Se avesse un briciolo di coraggio, di buon senso e di disinteresse verso
consenso, potere e prossime tornate elettorali, dovrebbe rimarcare come l’unico
modo per diminuire la pressione fiscale su imprese e lavoratori è quello di una
grossa dieta dimagrante dello Stato italiano, tagliandone spese e sprechi,
anche se ciò significherebbe inevitabilmente andare ad incidere la carne viva del
consenso elettorale, del voto di scambio. Negli anni, nei decenni, la politica
ha ingigantito l’apparato pubblico aumentando oltre ogni ragionevole limite il
numero di occupati nel settore pubblico, anche ricorrendo pretestuosamente all’istituzione
di enti e apparati vari, a scopo di creare sacche di elettori riconoscenti,
degli stipendifici improduttivi e costosi utili solo a lorsignori per poter
tenere le chiappe sulle loro comode poltrone a spese dei contribuenti onesti e
di lavoratori e imprese serie, produttori e non consumatori di ricchezza. E
questa manifestazione di sconcezza morale accade soprattutto in occasione della
cosiddetta “legge mancia”, dove sono evidenti le miriadi di potentati
elettorali-familistici-clientelari da soddisfare, una riedizione in chiave
moderna dell’assalto alla diligenza ma senza l’audacia, il rischio e la
virilità dei banditi d’antan.
Gran parte
dell’apparato pubblico italiano è uno stipendificio per tornaconto politico-elettorale,
oggi così potente e sindacalizzato da essere divenuto lobby e poter ricattare i
centri del potere politico, indirizzandone la politica sempre a favore di una
maggiore spesa pubblica improduttiva.
Per poter abbassare la
pressione fiscale Renzi dovrebbe eliminare centinaia, migliaia di centri di spesa
pubblica a livello centrale e periferico, licenziare almeno 1 milione di
stipendiati nel settore pubblico, agire con l’accetta su molte regioni
soprattutto nel Sud dove si “produce” una non-ricchezza, fatta non da attività
privata d’impresa, ma dai soli lauti emolumenti provenienti da impiego
pubblico.
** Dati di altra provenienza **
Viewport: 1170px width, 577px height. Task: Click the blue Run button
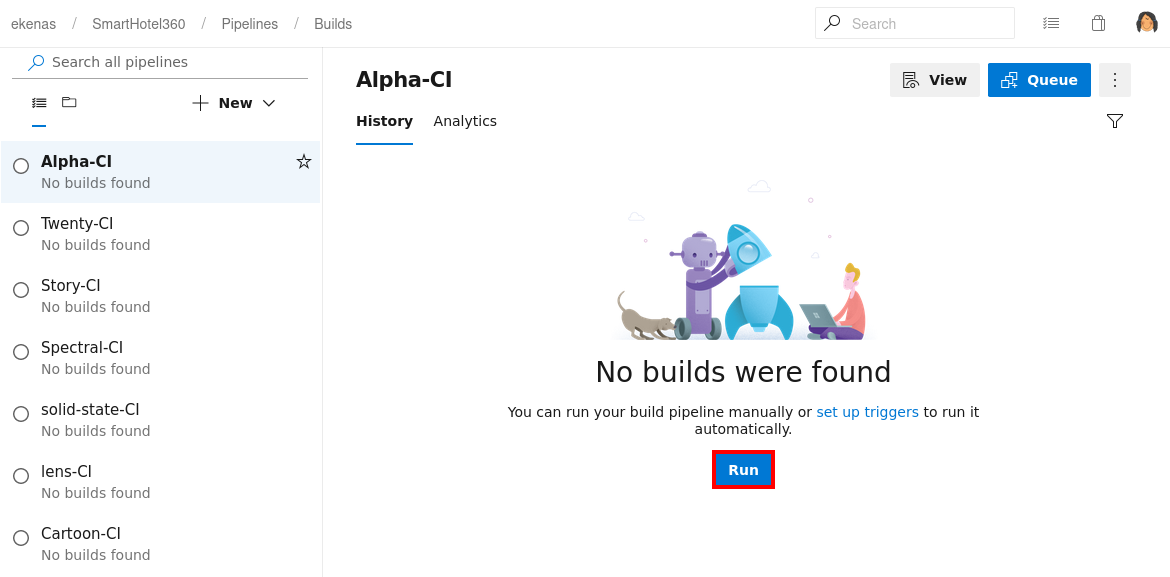(743, 470)
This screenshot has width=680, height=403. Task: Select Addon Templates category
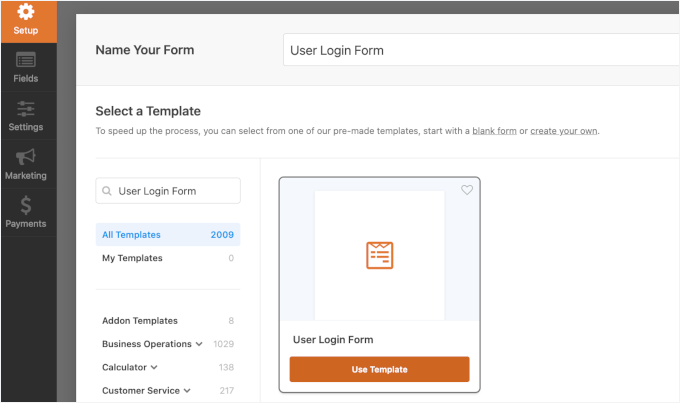click(x=140, y=321)

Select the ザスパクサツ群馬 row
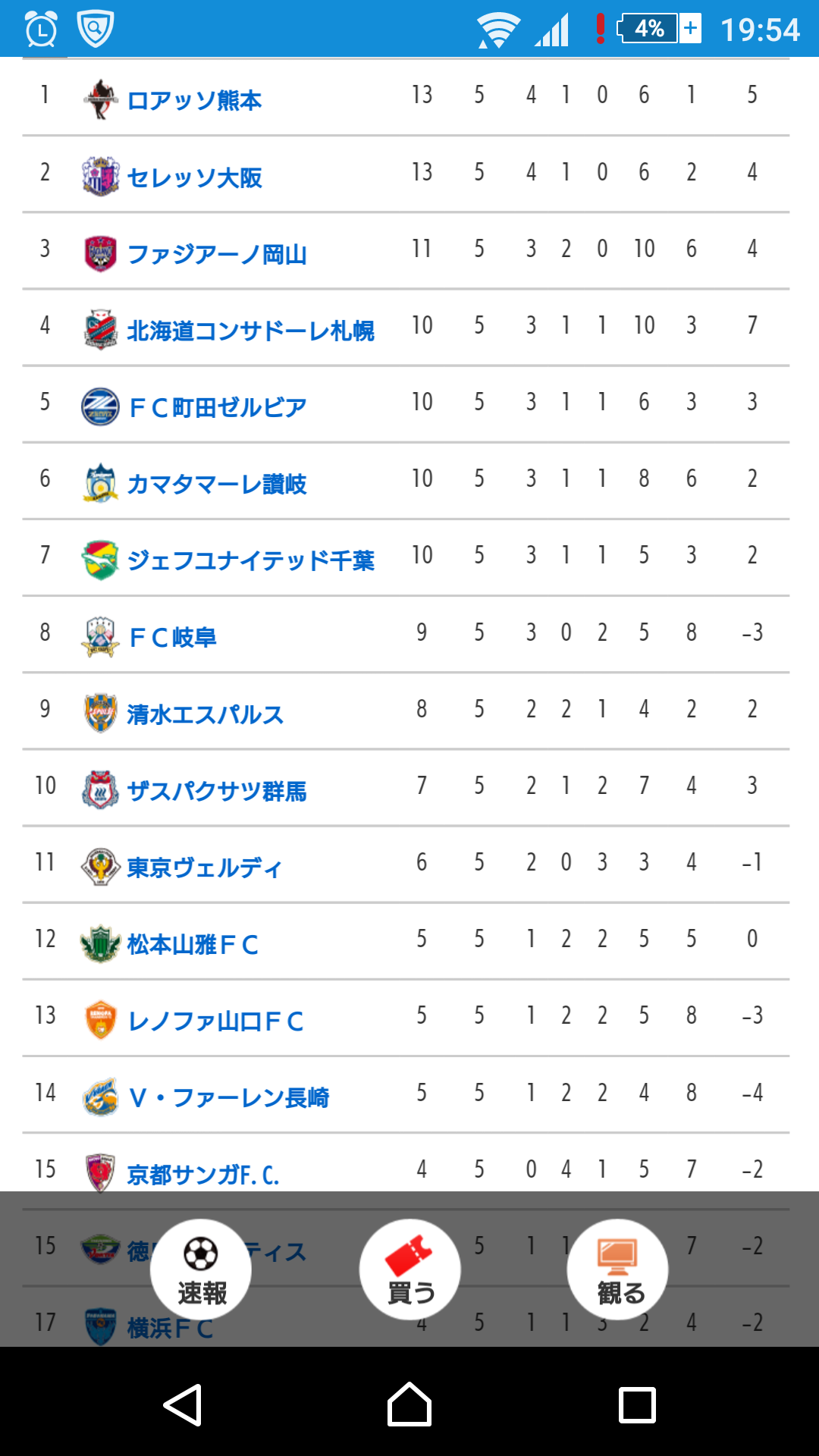click(x=406, y=788)
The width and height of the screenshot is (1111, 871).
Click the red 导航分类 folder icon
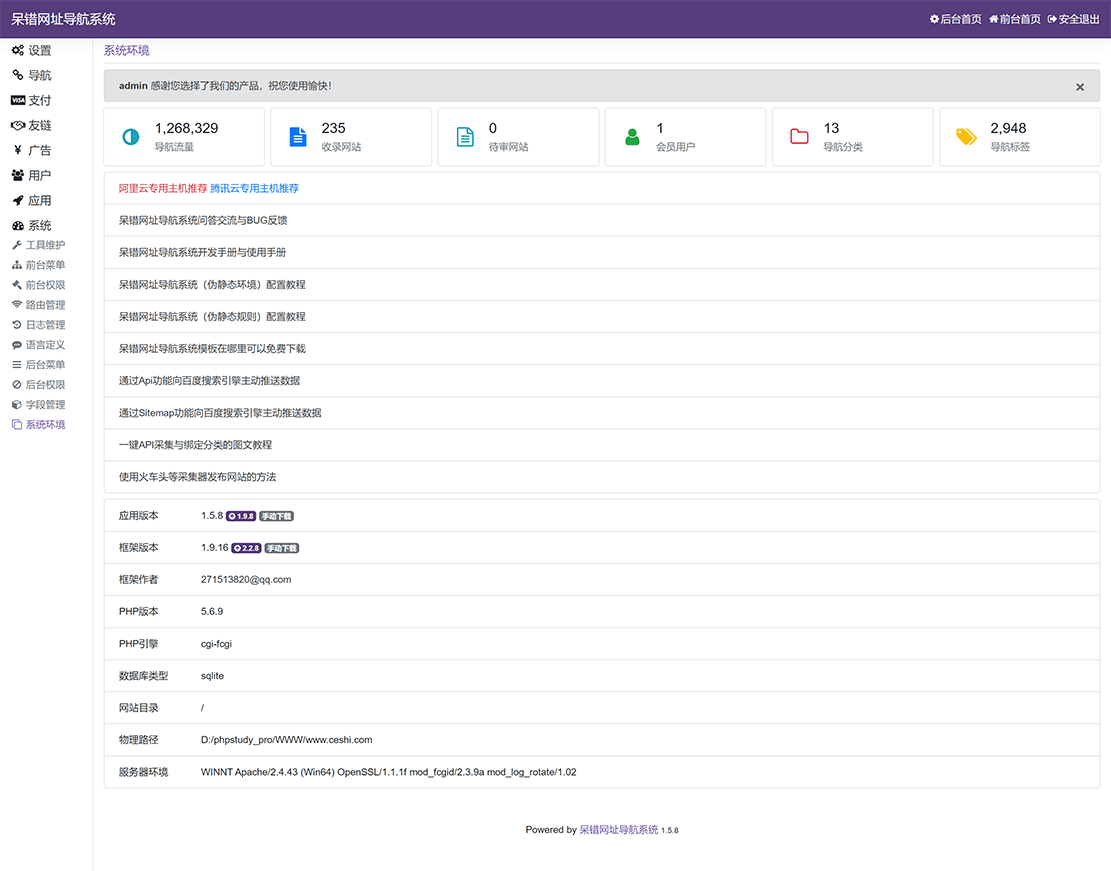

Ma ciò comporterebbe un sicuro grave danno elettorale e nei consensi,
cosa che per chi come lui vive per piacere agli altri, è intollerabile e non
percorribile; oltretutto il siluramento del buon Cottarelli è il peggiore
indicatore della mancanza di volontà nell’agire in questa direzione.
Dovremo pertanto rassegnarci
a valutare queste parole di Renzi sullo scambio tra riforme e minore pressione
fiscale, come l’ennesimo parlare a vuoto dell’ennesimo Premier, con
l’aggravante che Renzi condisce il tutto con una boria che non riesce a
nascondere la propria vuotaggine politica.